Currently, Marlin does not support zero points. With moderately sized groups and grid-clipping (as used by AWQ or our improved GPTQ implementation), the difference between symmetric and asymmetric seemed very small in my tests, maybe <= 0.01 PPL. Zero points stored in fp16 should not be too hard to support, but are probably not worth it from an accuracy standpoint (one could use smaller symmetric groupsize instead). Quantized zero points may bring marginal gains in some cases, but are likely a bit tricky to support without any efficiency drop (already the current version requires quite some care to avoid unfavorable instruction ordering by the compiler in the main loop when using groups).

mobicham commented 6 months ago

Thanks for the amazing work @efrantar !

Regarding the zero-point, it is actually very important to have it especially at low-bits. In fact, the zero-point is more important than the scaling. That is why methods like HQQ optimize for the zero-point.

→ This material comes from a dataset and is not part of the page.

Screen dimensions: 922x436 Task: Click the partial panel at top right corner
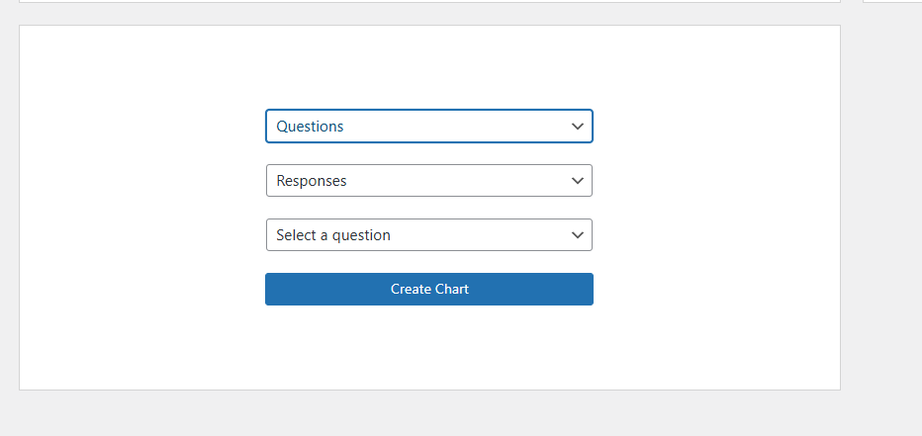click(x=892, y=1)
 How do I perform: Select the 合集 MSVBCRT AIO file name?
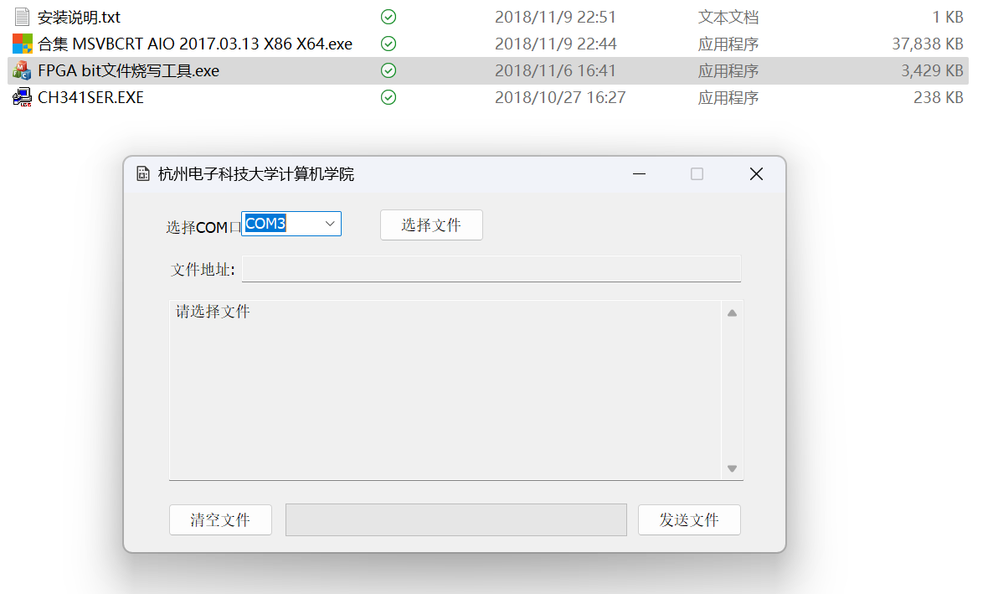194,44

To give you some perspective on why the zero-point is important, I run two experiments on wikitext, Llama2-7B model, 2-bit quantization, context-size=1024 with HQQ+:

If the group-size for both the scaling and zero-point are the same, it shouldn't be too difficult to add it I think. Really looking forward to a version that supports lower group-sizes as well!